Les drames intimes axés sur les personnages ne portent pas toujours le poids que The Righteous parvient à supporter pendant toute sa durée, mais le scénariste / réalisateur / star Mark O’Brien a mis en place un drame lourd teinté d’horreur. Heureusement, son script déjà serré est renforcé par une performance A + de la star Henry Czerny, qui parvient à être captivante à chaque tournant, et O’Brien n’est pas en reste lui non plus. Ce qui commence comme un personnage intime continue d’évoluer et de se construire au fur et à mesure, se transformant en quelque chose de nouveau et d’unique qui, à la fin, m’a permis d’écrire un seul mot dans mon carnet tout en regardant :  » captivant « .



Lorsque The Righteous commence, une famille a perdu son enfant, et la grande image de ce qui s’est passé se déroule tout au long, car ce terrain instable s’avère être le point de départ idéal. En tant que public, nous sommes obligés de rattraper le monde et les personnages et, en nous donnant des questions à considérer et à déchiffrer, O’Brien a créé un lien immédiat entre nous et les gens à l’écran. Alors que Frederic Mason de Czerny est aux prises avec le questionnement de Dieu et de la façon dont il peut évoluer, le personnage mystérieux d’O’Brien apparaît et envoie les choses en spirale sur une route imprévisible jusqu’à la fin. Est-ce un homme ? Un demon ? Le film n’est pas explicitement intéressé à répondre à cette question, mais utilise cette incertitude comme un pont.

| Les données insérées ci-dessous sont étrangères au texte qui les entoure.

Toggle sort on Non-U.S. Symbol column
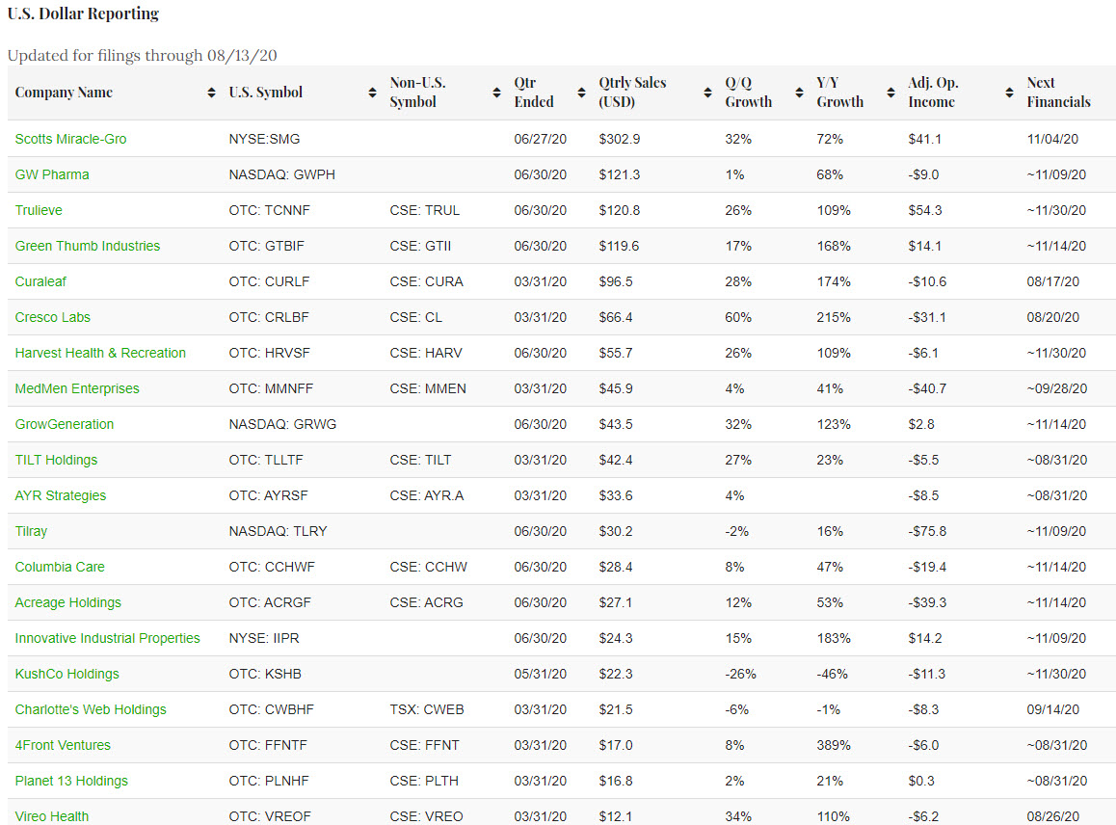This screenshot has height=825, width=1116. pyautogui.click(x=496, y=93)

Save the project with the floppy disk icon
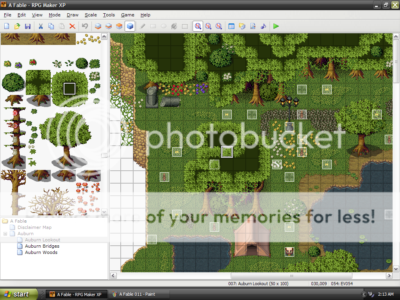(28, 26)
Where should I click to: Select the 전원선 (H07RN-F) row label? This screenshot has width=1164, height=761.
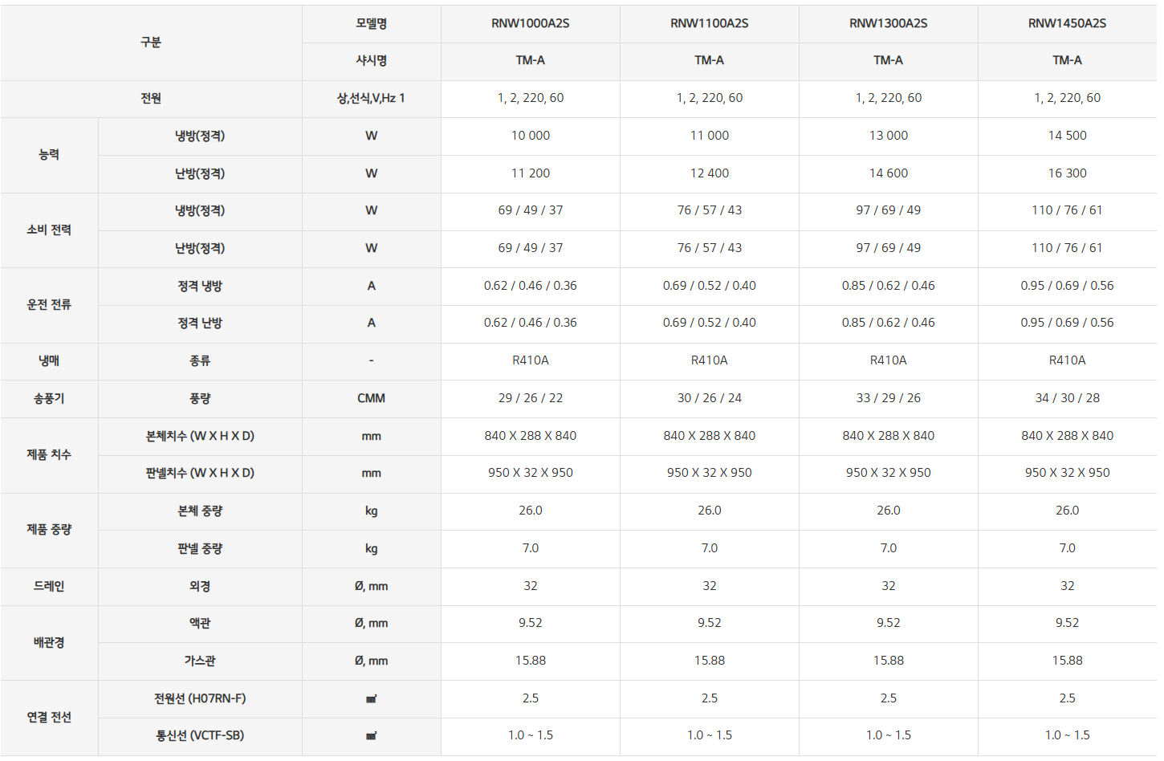click(x=200, y=698)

Les débuts de réalisateur de Mark O'Brien sont fascinants (Fantasia Film Festival)

La chose la plus remarquable dans le travail d’O’Brien en tant que réalisateur est peut-être qu’il utilise la ruse sur le plateau nécessaire pour réaliser des mouvements et des surprises à huis clos qui gardent le public à l’affût. O’Brien canalise Méliès en incorporant des tours de magie à ce qui se passe sur le plateau, toujours avec un effet choquant et en renforçant toujours l’ambiance de la scène et en ramenant le récit à la maison. Un exemple, en particulier (peut-être fait avec un chariot invisible hors caméra), présente un personnage qui glisse apparemment vers l’avant, maintenant la vitesse d’un tigre qui se lance pour le tuer. C’est un moment narratif choquant, mais sa simplicité en tant qu’astuce cinématographique l’amplifie d’un point de vue technique.



De l’autre côté des techniques de réalisation du film, il y a le choix d’O’Brien de tourner le film en noir et blanc. C’était peut-être pour une raison économique, mais cela alimente un fil conducteur thématique majeur de l’ensemble de la pièce, que les choses que nous faisons dans la vie ne sont pas des contrastes saisissants mais des nuances de gris (en plus d’évoquer apparemment la nuit du chasseur). Mis à part cela, l’esthétique est de toute façon une expérience de visionnement riche, car les échanges de dialogues intenses restent visuellement enchanteurs, en partie à cause du travail énorme des acteurs, mais aussi parce que les images elles-mêmes ne sont jamais ennuyeuses.

Parfois, l’expression « slow burn » peut se lire comme un gros mot pour les fans d’horreur, d’autant plus que certains distributeurs indépendants semblent l’utiliser presque comme une carte de visite, mais lorsqu’elle est faite efficacement et avec une accumulation appropriée, cela fonctionne. O’Brien et Czerny échangent leur dialogue comme des combattants sur le ring et, à la fin, ces échanges portent le poids des coups de poing et cela peut être épuisant sur le plan émotionnel.

The Righteous a tellement de choses à faire dans sa dynamique de personnage et son troisième acte choquant qui crée des couches dans sa narration. La tragédie de ce film est en grande partie ce qui rend The Righteous si incroyable, ce sont les qualités qui le rendent presque toxique pour le grand public  : c’est en noir et blanc, en grande partie une métaphore, principalement des acteurs qui parlent, et il n’y a pas d’effets CGI au premier plan. Ceux qui sont prêts à faire le voyage en sortiront surpris. Peu importe si vous voulez aborder cela à partir du niveau de surface du récit ou si vous voulez creuser dans les sous-textes religieux de celui-ci ou si vous voulez réfléchir aux implications du rôle d’O’Brien, car il y aura quelque chose là-bas c’est gratifiant pour tout spectateur.

Note : 5 sur 5

The Righteous a fait sa première mondiale au Festival international du film Fantasia.